The process of divertor detachment, whereby heat and particle fluxes to divertor surfaces are strongly reduced, is required to reduce heat loading and erosion in a magnetic fusion reactor. In this talk the physics leading to the decrease of the TCV tokamak divertor ion flux, or ‘roll-over’ (corresponding to partial detachment), is experimentally explored through characterisation of the location, magnitude and role of the various divertor ion sinks and sources including a complete measure of particle and power balance. This is achieved using a novel, validated, experimental probabilistic analysis of the Balmer line spectra from multi-chord visible spectroscopy.

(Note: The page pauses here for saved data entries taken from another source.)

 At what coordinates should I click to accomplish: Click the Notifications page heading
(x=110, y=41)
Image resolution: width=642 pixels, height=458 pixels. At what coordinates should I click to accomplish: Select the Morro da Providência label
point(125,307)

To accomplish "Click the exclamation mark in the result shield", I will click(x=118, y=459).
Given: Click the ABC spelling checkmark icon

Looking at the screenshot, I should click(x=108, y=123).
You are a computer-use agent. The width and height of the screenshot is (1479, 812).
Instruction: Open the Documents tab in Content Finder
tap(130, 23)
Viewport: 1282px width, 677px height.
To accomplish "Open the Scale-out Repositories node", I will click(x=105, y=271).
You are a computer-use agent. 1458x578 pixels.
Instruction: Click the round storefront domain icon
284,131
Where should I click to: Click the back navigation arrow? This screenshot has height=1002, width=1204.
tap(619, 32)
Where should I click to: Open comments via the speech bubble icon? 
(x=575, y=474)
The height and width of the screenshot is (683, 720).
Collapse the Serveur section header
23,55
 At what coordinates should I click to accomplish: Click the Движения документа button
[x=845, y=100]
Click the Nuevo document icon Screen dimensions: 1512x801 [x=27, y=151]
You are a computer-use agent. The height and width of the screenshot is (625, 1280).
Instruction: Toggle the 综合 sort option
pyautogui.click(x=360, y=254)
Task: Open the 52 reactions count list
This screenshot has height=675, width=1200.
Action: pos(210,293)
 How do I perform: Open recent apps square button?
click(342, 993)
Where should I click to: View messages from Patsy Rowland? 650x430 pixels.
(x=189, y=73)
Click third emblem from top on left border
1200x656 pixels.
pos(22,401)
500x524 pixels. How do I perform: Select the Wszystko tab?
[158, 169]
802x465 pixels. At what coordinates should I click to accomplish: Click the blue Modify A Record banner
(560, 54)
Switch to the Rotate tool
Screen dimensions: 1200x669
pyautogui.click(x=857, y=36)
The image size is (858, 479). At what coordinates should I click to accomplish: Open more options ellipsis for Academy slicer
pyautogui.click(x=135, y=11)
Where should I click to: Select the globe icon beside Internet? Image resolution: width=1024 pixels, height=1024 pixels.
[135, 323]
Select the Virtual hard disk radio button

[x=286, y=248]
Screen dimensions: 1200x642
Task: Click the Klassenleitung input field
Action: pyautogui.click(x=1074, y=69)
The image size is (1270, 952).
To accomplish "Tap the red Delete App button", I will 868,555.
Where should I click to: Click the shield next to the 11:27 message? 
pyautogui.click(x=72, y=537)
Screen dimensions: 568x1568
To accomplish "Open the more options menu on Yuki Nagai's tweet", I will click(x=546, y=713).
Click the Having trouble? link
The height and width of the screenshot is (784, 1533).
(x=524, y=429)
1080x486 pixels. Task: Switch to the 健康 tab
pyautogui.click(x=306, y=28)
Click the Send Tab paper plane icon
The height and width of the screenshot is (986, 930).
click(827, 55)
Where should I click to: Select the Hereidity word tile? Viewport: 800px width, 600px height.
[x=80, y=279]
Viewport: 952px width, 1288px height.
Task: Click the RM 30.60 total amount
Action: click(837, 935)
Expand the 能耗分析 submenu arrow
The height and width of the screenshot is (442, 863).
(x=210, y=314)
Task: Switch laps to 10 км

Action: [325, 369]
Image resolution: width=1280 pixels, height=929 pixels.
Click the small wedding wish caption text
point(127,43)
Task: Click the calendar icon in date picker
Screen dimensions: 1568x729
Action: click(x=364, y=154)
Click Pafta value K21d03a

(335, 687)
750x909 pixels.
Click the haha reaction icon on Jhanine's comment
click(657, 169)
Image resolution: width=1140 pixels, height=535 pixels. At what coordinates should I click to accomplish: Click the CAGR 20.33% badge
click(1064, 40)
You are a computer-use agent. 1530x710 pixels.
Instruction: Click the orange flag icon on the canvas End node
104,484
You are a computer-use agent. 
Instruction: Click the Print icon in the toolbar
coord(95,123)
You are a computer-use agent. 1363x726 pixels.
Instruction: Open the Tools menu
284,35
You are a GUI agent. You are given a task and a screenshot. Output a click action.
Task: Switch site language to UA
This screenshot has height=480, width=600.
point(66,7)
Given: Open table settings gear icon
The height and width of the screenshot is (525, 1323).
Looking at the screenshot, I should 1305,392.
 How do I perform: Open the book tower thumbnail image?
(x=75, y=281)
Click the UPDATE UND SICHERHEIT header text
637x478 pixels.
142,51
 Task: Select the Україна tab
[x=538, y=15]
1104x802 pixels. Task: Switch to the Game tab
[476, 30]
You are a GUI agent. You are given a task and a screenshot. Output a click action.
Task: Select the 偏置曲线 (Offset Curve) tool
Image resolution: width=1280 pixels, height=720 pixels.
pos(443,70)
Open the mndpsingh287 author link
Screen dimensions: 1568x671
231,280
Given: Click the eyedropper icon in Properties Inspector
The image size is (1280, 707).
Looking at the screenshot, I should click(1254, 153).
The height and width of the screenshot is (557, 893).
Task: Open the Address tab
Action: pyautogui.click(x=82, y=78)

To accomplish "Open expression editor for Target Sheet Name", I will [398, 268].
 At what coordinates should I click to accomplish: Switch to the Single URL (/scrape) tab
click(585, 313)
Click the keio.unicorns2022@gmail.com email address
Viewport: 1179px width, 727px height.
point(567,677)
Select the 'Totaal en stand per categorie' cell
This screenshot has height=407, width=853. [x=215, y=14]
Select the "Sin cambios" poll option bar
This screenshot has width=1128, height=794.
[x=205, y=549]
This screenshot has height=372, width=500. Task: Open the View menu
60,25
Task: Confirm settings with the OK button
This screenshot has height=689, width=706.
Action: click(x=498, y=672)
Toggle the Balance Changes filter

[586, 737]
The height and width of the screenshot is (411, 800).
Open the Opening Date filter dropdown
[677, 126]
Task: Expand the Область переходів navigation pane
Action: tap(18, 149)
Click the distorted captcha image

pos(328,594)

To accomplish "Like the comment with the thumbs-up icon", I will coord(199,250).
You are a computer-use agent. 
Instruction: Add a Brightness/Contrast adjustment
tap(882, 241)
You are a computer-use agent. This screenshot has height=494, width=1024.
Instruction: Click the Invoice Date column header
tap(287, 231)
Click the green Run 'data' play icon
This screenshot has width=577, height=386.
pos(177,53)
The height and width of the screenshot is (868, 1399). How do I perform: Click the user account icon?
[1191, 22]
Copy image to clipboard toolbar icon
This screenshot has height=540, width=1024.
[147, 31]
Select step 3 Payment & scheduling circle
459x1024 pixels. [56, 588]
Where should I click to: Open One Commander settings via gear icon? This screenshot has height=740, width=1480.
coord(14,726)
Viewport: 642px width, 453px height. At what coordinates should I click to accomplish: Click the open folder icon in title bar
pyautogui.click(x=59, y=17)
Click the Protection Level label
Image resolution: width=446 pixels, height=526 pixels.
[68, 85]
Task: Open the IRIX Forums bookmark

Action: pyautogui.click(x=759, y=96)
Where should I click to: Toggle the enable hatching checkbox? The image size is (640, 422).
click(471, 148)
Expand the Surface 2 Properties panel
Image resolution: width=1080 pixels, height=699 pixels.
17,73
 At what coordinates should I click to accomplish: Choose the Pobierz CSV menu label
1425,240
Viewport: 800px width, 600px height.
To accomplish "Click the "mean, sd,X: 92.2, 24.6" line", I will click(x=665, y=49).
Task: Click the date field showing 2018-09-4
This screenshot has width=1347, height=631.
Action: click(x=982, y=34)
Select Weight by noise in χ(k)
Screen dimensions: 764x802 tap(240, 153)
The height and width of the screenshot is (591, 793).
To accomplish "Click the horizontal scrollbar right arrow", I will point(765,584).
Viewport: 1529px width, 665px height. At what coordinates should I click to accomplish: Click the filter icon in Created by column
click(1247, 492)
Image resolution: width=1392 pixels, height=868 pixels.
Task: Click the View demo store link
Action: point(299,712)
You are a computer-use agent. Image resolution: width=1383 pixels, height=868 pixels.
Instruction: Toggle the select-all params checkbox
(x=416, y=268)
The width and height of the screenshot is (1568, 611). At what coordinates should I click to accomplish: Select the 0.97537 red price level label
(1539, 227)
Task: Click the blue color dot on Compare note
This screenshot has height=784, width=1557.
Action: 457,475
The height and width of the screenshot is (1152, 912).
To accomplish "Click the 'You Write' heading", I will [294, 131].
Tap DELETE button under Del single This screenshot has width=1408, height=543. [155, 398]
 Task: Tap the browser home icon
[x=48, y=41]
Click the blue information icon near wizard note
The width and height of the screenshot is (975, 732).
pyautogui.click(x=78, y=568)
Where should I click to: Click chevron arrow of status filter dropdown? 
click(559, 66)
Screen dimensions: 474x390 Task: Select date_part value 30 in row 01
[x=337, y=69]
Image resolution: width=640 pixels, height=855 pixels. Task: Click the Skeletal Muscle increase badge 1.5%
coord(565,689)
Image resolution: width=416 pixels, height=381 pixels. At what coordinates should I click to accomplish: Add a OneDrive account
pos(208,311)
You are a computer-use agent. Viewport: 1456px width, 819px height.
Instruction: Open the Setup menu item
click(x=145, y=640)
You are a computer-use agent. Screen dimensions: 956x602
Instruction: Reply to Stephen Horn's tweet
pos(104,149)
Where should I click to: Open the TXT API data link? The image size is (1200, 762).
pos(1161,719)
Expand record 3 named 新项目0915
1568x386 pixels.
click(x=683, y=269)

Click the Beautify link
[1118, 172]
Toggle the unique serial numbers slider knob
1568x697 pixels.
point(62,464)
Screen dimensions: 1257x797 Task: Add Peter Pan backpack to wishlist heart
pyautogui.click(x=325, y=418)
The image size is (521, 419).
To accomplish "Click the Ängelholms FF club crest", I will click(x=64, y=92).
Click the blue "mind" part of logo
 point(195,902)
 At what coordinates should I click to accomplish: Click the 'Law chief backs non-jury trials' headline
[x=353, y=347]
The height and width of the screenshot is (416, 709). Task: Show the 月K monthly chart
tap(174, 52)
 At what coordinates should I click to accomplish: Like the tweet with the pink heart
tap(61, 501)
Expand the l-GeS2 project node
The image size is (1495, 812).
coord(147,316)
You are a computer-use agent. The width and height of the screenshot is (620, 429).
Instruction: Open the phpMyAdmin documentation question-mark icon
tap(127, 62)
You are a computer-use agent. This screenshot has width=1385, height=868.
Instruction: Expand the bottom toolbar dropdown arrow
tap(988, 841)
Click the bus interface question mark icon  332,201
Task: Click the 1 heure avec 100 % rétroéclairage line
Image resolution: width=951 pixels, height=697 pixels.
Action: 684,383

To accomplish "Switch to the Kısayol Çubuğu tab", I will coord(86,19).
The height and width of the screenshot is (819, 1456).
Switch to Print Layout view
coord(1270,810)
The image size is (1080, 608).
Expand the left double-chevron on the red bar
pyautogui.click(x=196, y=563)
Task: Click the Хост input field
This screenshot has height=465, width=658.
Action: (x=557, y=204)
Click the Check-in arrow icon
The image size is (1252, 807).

Over a range in core plasma conditions (current, impurity-seeding, density) the divertor target ion current (I_t) loss, measured by Langmuir probes, is caused by a drop in the measured divertor ion source; volumetric recombination remains small to negligible. ‘Power limitation’ results in ion source reduction when 50% or more of the power entering the recycling region (P_recl) is spent on ionisation, in agreement with analytical predictions. This pivot point corresponded to target temperatures ~ 4-6 eV and to a critical upstream pressure to recycling heat flux, estimated using IR heat deposition profiles and P_recl, ratio (p_u/q_recl): both in agreement with analytical predictions.

The profiles of the various ion sources and sinks together with power losses are tracked experimentally as detachment proceeds and were quantitatively consistent with SOLPS modelling. As the power reaching the near-target region decreases, the ionisation and impurity radiation regions move towards the x-point, leaving behind a region with strong molecular (Dα) emission and elevated charge exchange to ionisation ratios. From those ratios momentum losses (up to 70%) are implied that develop concurrently with power limitation of the ion source.